▸ **Task prompt**
The lines you should transcribe are those from the one containing "The width and" to the end of the listing below, exactly, with pictures left out.

▸ **Records to process**
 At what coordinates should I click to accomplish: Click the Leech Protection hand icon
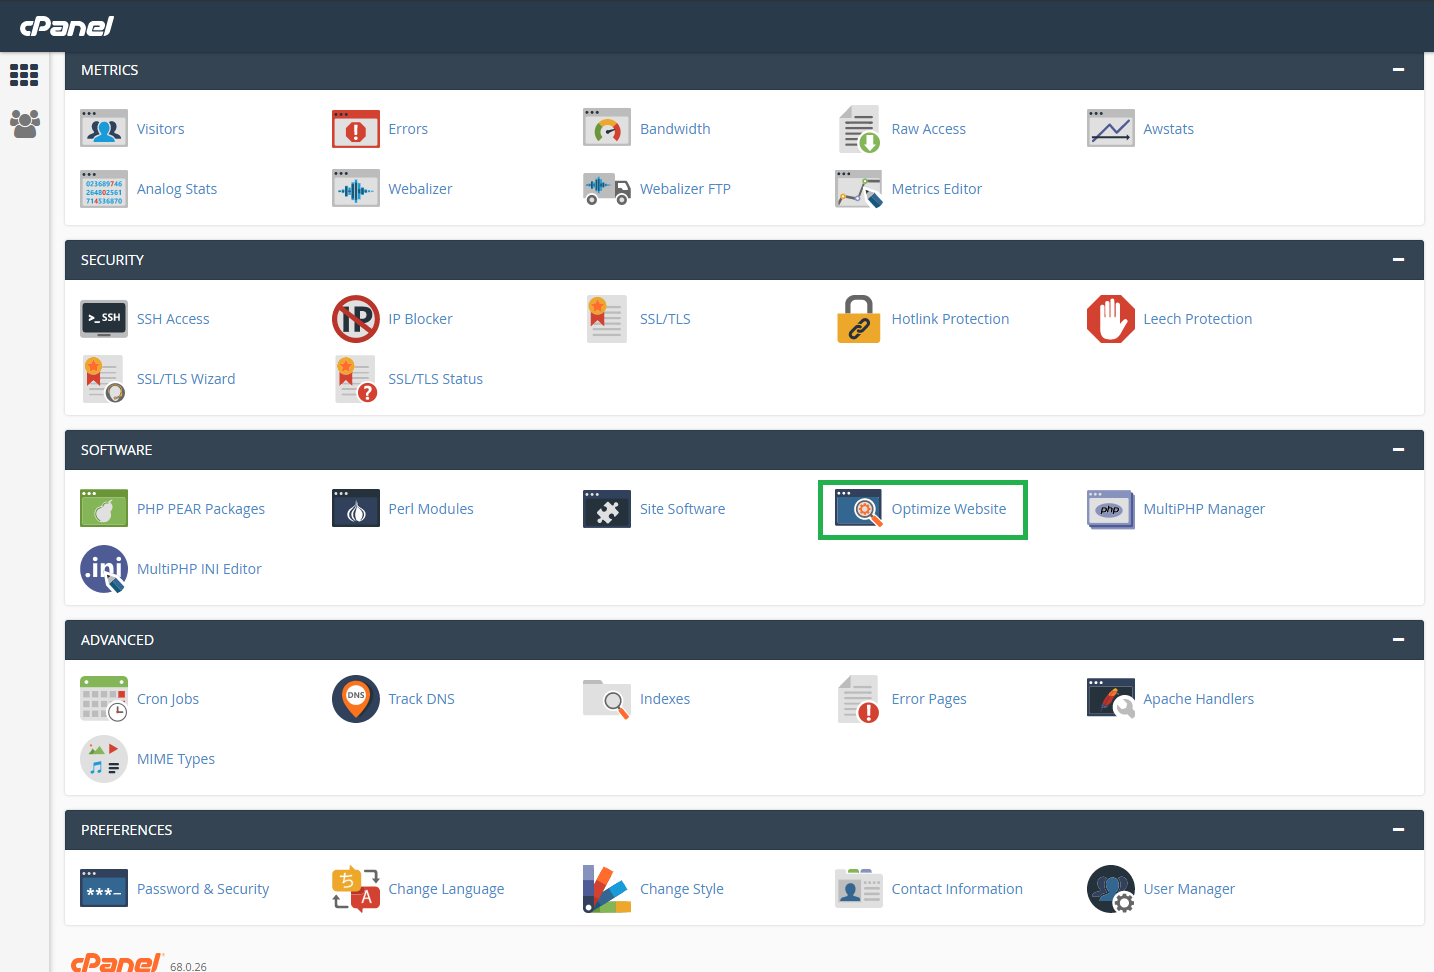coord(1110,319)
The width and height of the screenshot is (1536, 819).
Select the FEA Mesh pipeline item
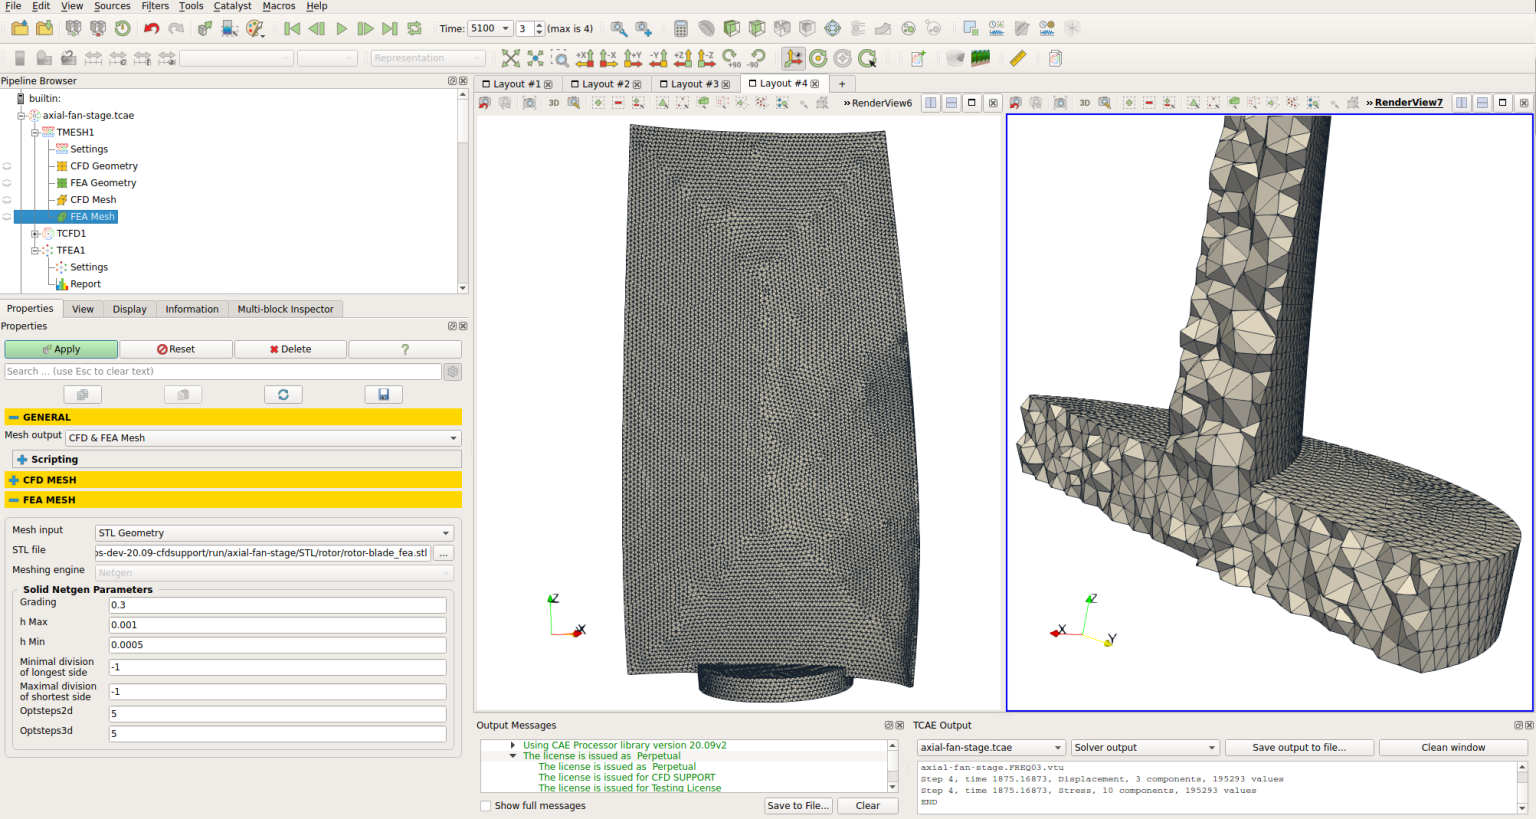click(93, 216)
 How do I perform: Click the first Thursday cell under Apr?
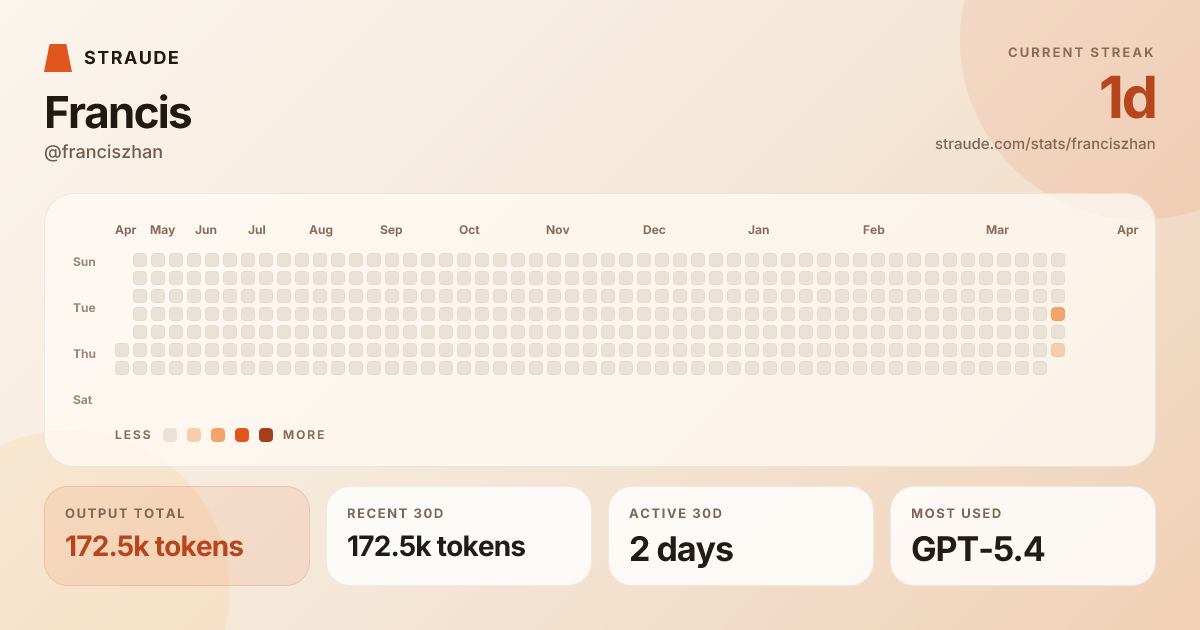[122, 350]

▸ **Output of the exercise**
The width and height of the screenshot is (1536, 819).
Select the FEA Mesh pipeline item
click(93, 216)
 How do I perform: Click the first Thursday cell under Apr?
[122, 350]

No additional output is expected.